● **Items taken from a dataset**:
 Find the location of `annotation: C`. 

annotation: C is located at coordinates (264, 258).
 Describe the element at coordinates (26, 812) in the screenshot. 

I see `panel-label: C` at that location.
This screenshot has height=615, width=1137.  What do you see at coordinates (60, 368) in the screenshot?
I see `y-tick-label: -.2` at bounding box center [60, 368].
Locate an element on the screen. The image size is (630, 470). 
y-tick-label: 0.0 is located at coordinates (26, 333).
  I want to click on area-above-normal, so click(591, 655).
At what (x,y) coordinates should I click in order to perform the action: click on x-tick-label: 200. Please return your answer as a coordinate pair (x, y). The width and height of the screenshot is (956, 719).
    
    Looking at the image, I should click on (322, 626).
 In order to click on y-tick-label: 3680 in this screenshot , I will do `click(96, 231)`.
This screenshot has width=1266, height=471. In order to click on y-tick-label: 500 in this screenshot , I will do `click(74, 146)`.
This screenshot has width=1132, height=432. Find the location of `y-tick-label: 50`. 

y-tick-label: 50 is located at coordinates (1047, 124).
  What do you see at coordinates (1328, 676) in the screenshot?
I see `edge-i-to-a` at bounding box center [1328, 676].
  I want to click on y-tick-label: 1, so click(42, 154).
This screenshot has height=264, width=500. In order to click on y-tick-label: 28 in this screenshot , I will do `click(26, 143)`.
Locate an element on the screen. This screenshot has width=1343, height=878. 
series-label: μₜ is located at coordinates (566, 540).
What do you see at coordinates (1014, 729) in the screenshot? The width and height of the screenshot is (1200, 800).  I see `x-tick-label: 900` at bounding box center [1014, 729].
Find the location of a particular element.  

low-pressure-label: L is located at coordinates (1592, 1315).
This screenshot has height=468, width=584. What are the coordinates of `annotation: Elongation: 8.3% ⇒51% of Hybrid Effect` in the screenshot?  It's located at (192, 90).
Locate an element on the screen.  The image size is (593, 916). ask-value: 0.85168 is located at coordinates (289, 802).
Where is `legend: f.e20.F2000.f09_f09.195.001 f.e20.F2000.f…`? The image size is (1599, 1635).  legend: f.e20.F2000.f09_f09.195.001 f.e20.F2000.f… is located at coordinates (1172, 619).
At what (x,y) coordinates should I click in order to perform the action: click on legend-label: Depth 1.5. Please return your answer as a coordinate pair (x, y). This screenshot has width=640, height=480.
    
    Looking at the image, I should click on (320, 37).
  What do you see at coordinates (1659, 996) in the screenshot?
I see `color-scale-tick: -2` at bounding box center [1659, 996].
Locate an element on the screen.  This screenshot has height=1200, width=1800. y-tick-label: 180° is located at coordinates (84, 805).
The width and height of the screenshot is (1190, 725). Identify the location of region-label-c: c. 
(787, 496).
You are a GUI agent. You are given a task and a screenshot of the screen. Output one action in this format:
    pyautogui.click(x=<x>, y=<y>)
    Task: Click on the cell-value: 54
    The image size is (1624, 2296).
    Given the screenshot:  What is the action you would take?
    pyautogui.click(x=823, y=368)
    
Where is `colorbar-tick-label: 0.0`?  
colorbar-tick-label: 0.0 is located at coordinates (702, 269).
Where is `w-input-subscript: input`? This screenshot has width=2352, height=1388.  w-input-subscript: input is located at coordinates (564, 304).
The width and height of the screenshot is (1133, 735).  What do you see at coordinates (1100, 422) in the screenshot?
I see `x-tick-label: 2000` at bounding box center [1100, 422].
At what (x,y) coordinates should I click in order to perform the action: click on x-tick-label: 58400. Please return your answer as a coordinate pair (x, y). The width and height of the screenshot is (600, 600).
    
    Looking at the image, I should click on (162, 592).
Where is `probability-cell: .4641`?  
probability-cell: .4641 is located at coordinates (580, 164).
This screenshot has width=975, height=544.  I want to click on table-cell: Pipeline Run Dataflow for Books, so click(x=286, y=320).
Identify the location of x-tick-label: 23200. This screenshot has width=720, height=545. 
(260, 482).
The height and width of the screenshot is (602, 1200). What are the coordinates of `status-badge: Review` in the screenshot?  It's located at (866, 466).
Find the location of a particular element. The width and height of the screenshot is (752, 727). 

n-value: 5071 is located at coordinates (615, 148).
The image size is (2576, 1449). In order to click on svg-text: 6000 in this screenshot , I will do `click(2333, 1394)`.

● **Written task**: Copy word for word the lines from the one containing "This screenshot has width=975, height=544." through the final line of the items.

● **Exercise result**:
This screenshot has width=975, height=544.  I want to click on table-cell: Pipeline Run Dataflow for Books, so click(x=286, y=320).
Identify the location of x-tick-label: 23200. This screenshot has width=720, height=545. 
(260, 482).
The height and width of the screenshot is (602, 1200). What are the coordinates of `status-badge: Review` in the screenshot?  It's located at (866, 466).
Find the location of a particular element. The width and height of the screenshot is (752, 727). 

n-value: 5071 is located at coordinates (615, 148).
The image size is (2576, 1449). In order to click on svg-text: 6000 in this screenshot , I will do `click(2333, 1394)`.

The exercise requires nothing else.